For the award of the Victoria Cross
[ London Gazette, 5 October 1944 ], Burma, 26 June 1944, Rifleman ( acting Naik ) Agansing Rai, 2nd Bn, 5th Gurkha Rifles ( Frontier Force ), Indian Army.
In Burma on 24th and 25th June 1944, after fierce fighting, the enemy, with greatly superior forces had captured two posts known as "Water Piquet" and "Mortar Bluff". These posts were well sighted and were mutually supporting and their possession by the enemy threatened our communications.
On the morning of 26th June 1944, a Company of the 5th Royal Gurkha Rifles ( Frontier Force ) was ordered to recapture these positions. After a preliminary artillery concentration, the Company went into the attack but on reaching a false crest about 80 yards from its objective, it was pinned down by heavy and accurate fire from a machine-gun in "Mortar Bluff" and a 37 millimetre gun in the jungle, suffering many casualties.
Naik Agansing Rai, appreciating that more delay would inevitably result in heavier casualties, at once led his section under withering fire directly at the machine-gun and, firing as he went, charged the position, himself killing three of the crew of four. Inspired by this cool act of bravery the section surged forward across the bullet swept ground and routed the whole garrison of "Mortar Bluff." This position was now under intense fire from the 37-millimetre gun in the jungle and from "Water Piquet". Naik Agansing Rai at once advanced towards the gun, his section without hesitation following their gallant leader.

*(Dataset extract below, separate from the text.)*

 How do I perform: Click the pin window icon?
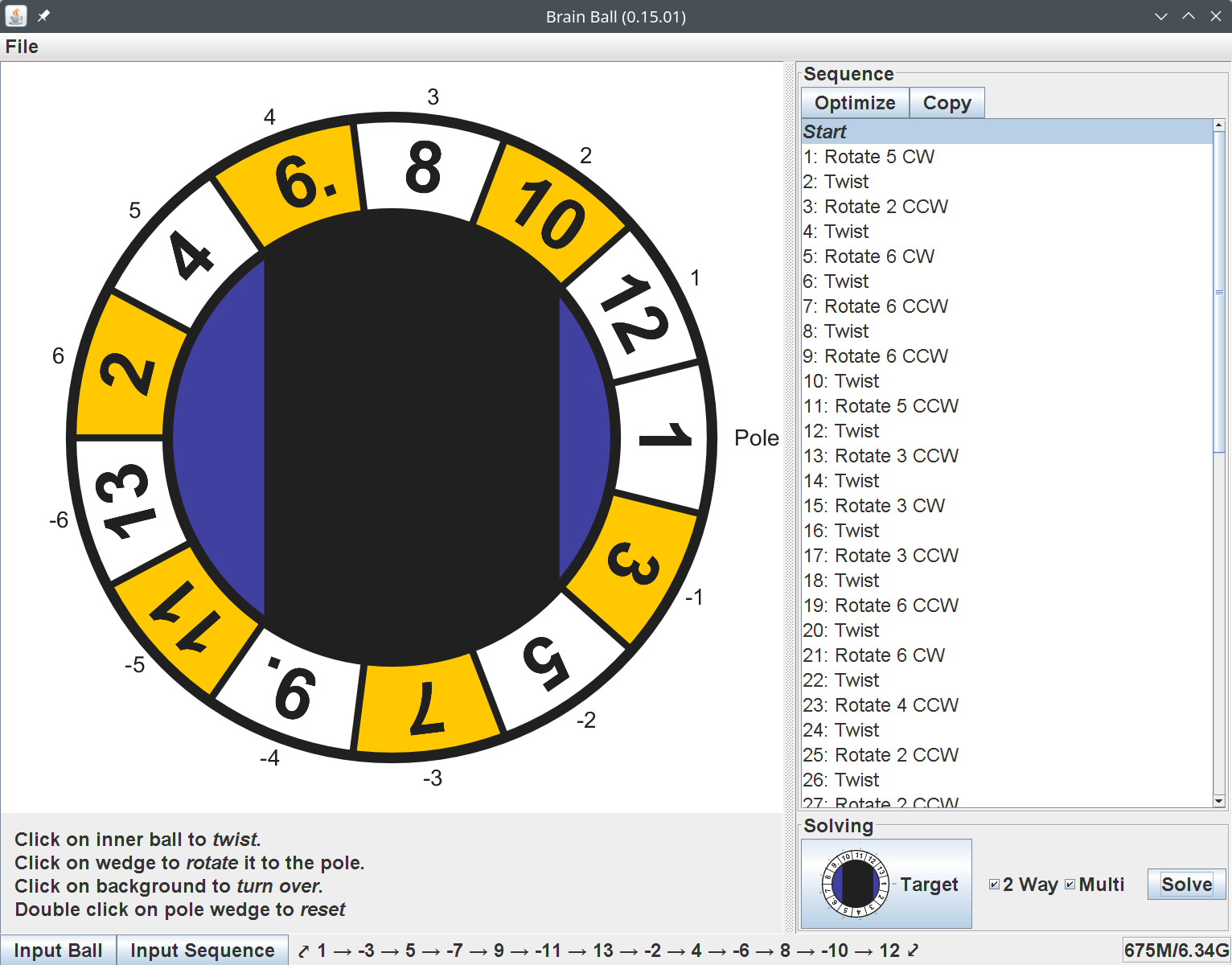[43, 16]
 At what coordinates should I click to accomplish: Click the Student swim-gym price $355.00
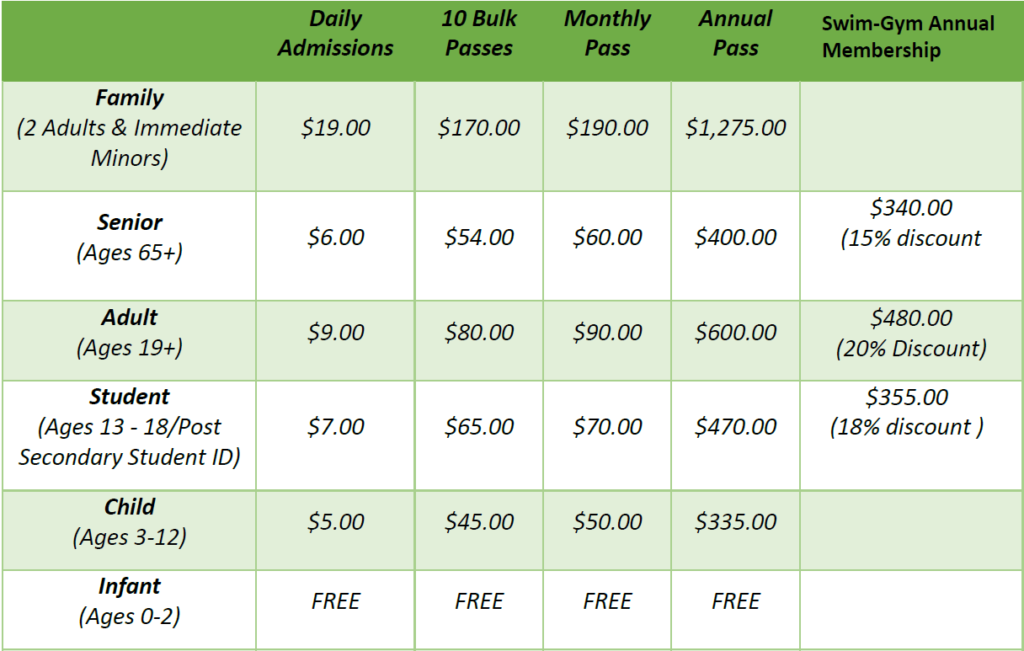(x=907, y=397)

Intense fire reduced the section to three men before half the distance had been covered but they pressed on to their objective. Arriving at close range, Naik Agansing Rai killed three of the crew and his men killed the other two. The party then returned to "Mortar Bluff" where the rest of their platoon were forming up for the final assault on "Water Piquet".
In the subsequent advance heavy machine-gun fire and showers of grenades from an isolated bunker position caused further casualties. Once more, with indomitable courage, Naik Agansing Rai, covered by his Bren gunner, advanced alone with a grenade in one hand and his Thompson Sub-Machine gun in the other. Through devastating fire he reached the enemy position and with his grenade and bursts from his Thompson Sub-Machine gun killed all four occupants of the bunker. The enemy, demoralized by this N.C.O’s calm display of courage and complete contempt for danger, now fled before the onslaught on "Water Piquet" and this position too was captured.

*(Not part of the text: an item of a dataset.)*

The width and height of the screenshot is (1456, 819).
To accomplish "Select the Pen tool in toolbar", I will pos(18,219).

Naik Agansing Rai's magnificent display of initiative, outstanding bravery and gallant leadership, so inspired the rest of the Company that, in spite of heavy casualties, the result of this important action was never in doubt.
Agansing Rai was invested with his Victoria Cross by the Viceroy of India, Field Marshal Lord Wavell, in Peshawar, India, on the 23rd January 1945.

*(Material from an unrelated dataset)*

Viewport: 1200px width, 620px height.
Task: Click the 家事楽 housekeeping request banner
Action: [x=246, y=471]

Medal entitlement of Naik Agansing Rai - 2nd Bn, 5th Gurkha Rifles
- Victoria Cross
- Raksha Medal ( 1965 )
- Indian Independence Medal ( 1947 )
- Sainya Seva Medal ( India ) clasp "Jammu Kashmir"
- Videsh Seva Medal ( India ) clasp "Congo"
- United Nations Service Medal ( 1960-65 ) ( ONUC ) Congo ribbon
- 1939 - 45 Star
- Burma Star
- War Medal ( 1939-45 )
- India Service Medal ( 1939-45 )
- Queen Elizabeth II Coronation Medal ( 1953 )
- Queen Elizabeth II Silver Jubilee Medal ( 1977 )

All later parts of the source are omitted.